On Wednesday 15 March 2023, researchers, librarians, teachers, literary organisations such as Iedereen Leest, authors, illustrators, and children’s literature aficionados gathered for an afternoon filled with reflections on the theme of this year’s children’s book month: Happiness in Children’s Literature. The event was organised by Andrea Davidson, who recently defended her doctoral dissertation on Aidan Chambers at the University of Antwerp.

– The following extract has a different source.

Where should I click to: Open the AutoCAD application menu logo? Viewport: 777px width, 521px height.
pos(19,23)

Vanessa Joosen, Professor of Children’s Literature and Literature in English at the University of Antwerp and host of the event, opened the afternoon with the talk “Happiness in times of despair? Hope and children’s literature about climate change,” a consideration of the complex ways in which climate change is depicted in books for young readers, and the role that intergenerational relationships play in creating a consciously hopeful story.

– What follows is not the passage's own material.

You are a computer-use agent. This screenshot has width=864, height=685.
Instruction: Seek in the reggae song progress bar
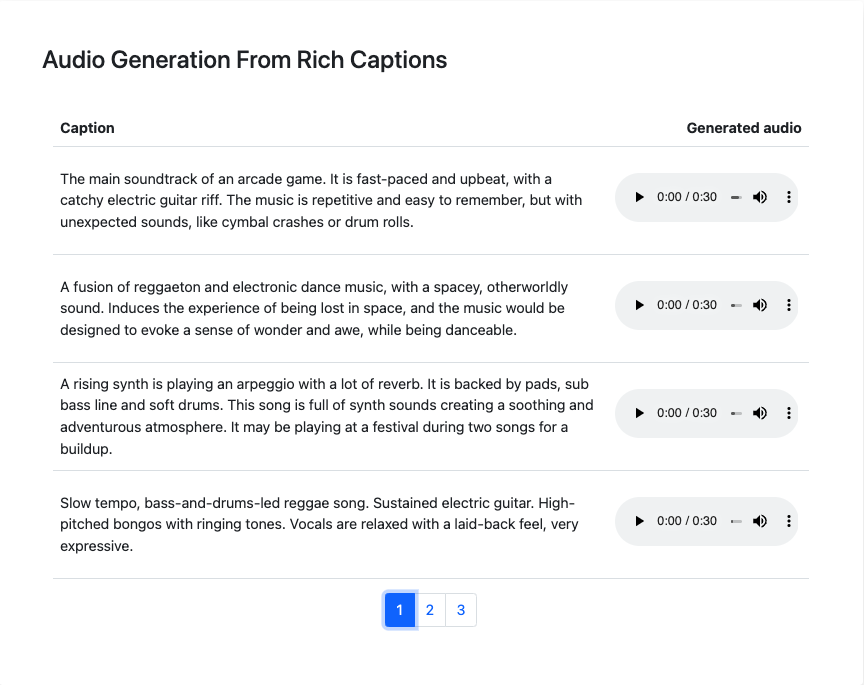(x=736, y=522)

Then, Sonali Kulkarni, who works as a lecturer at both Tilburg University and the University of Antwerp, presented her research on “Book Talk on BookTok: Reclaiming Affect in Children’s Literary Criticism”. By showing how young readers express their affective experiences with books via the BookTok platform in short film recordings, Kulkarni launched thought-provoking questions about what affect and emotion can mean within critical discourses.

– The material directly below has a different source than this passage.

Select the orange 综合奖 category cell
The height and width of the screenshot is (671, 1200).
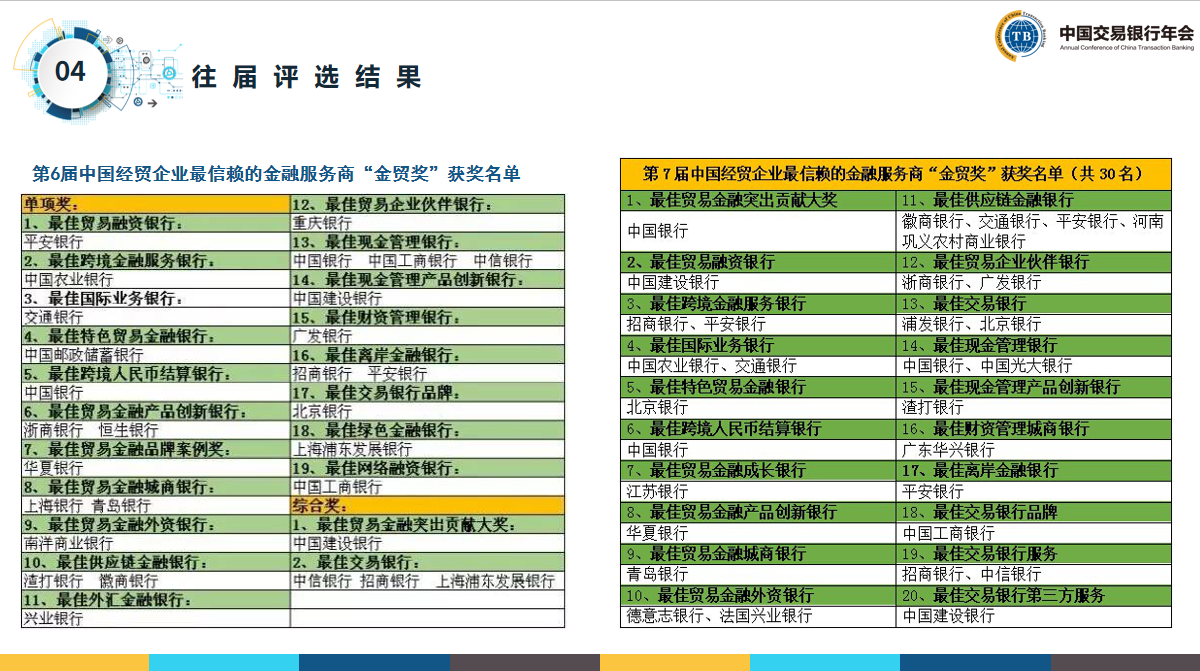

Heather Phipps joined from the University of Regina, based in Saskatchewan, Canada. Her talk on “Happiness and intergenerational friendship in Julie Flett’s Birdsong/Mon Amie Agnès” inspired the audience to think about friendship across ages on the basis of Flett’s picturebook, Mon Amie Agnès, translated as Birdsong.
Adam Silvera’s They Both Die at the End was then analysed by Lien Claeys, a new member of the children’s literature team at the University of Antwerp, in terms of a framework that questions queer experiences of happiness.
To close the day, the audience was treated to verses read by Dutch author and poet Edward van de Vendel in his talk, “Gelukkig en blij”. He received rounds of applause and smiles after every single passage he read, which goes to show that this marked the end of an afternoon filled with – you guessed it, “happiness”!